* **Stated problem**
Copy out the items from the line with "You are a computer-use" to the line with "coord(807,97)", both included, and leave the pictures out of your answer.
## Start Data supplied
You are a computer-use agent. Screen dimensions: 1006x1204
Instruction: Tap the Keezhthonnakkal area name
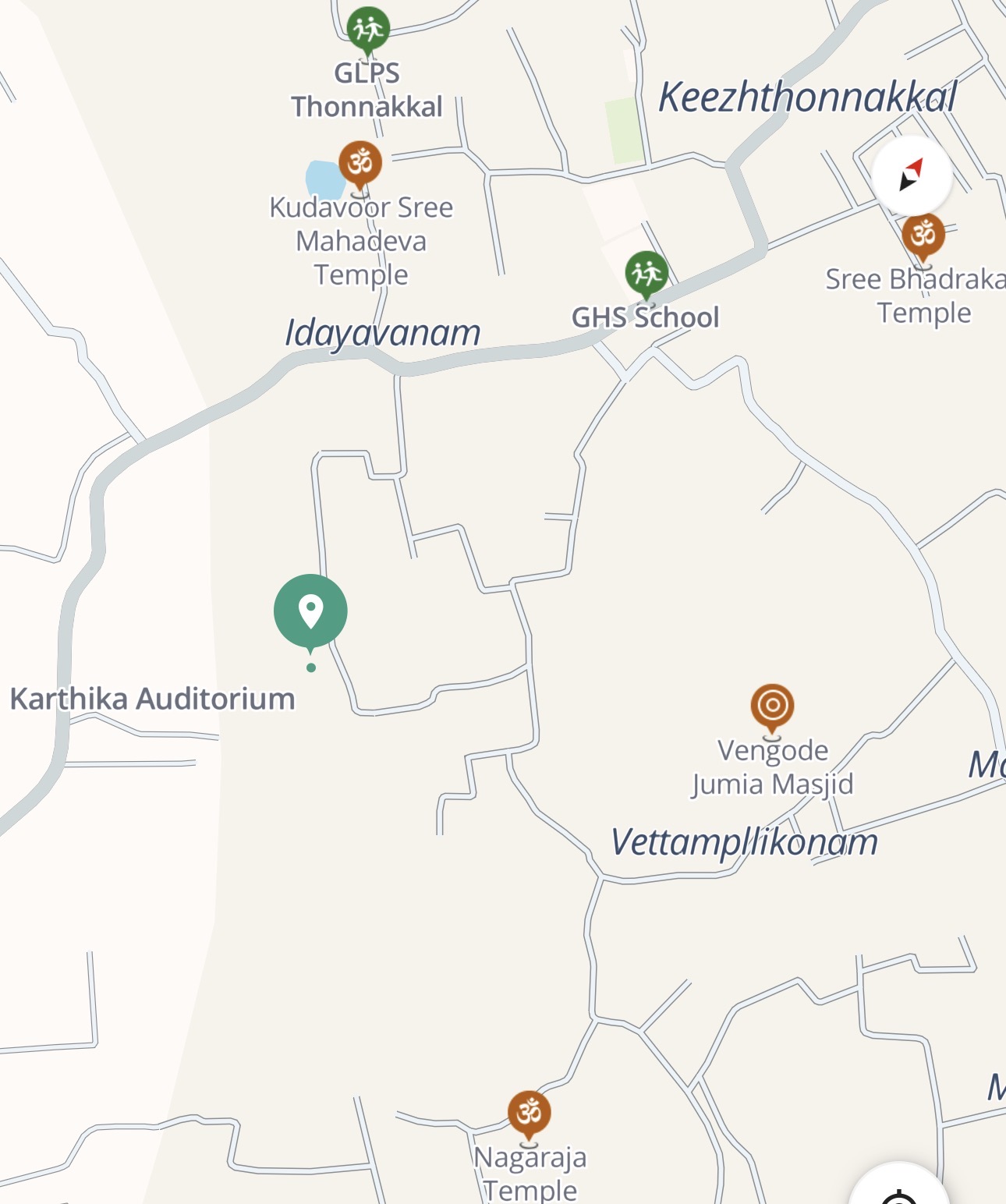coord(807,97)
## End Data supplied
## Start Data supplied
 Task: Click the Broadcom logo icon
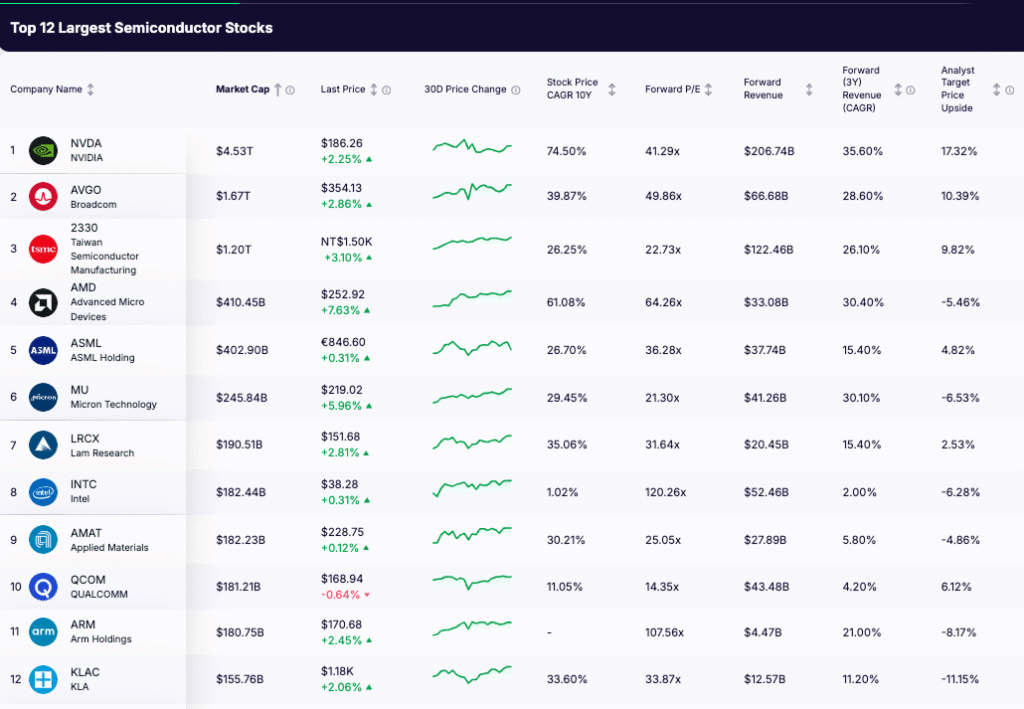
## End Data supplied
## Start Data supplied
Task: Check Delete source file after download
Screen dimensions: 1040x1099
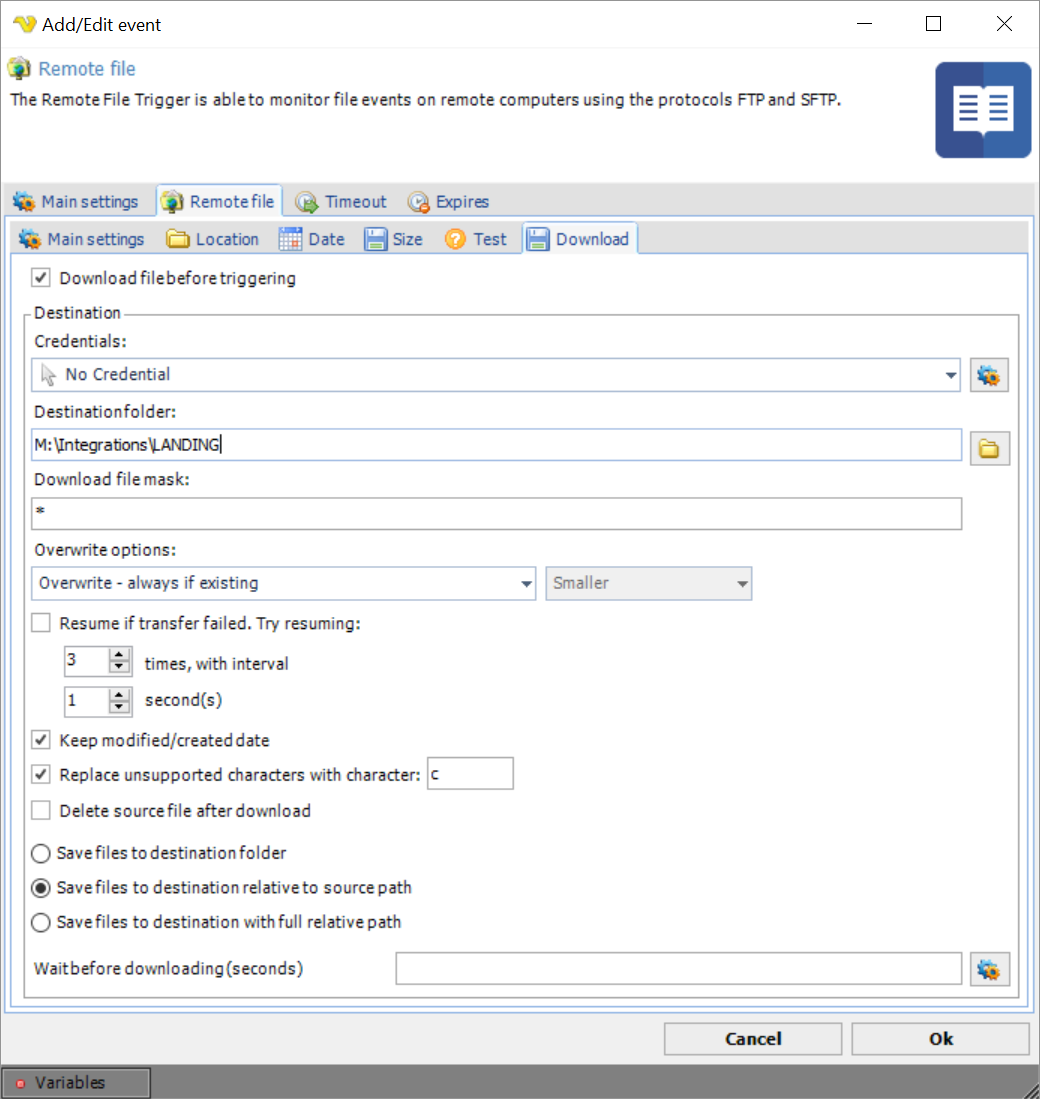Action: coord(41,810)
## End Data supplied
* **Full response**
You are a computer-use agent. Screen dimensions: 1006x1204
Instruction: Tap the Keezhthonnakkal area name
coord(807,97)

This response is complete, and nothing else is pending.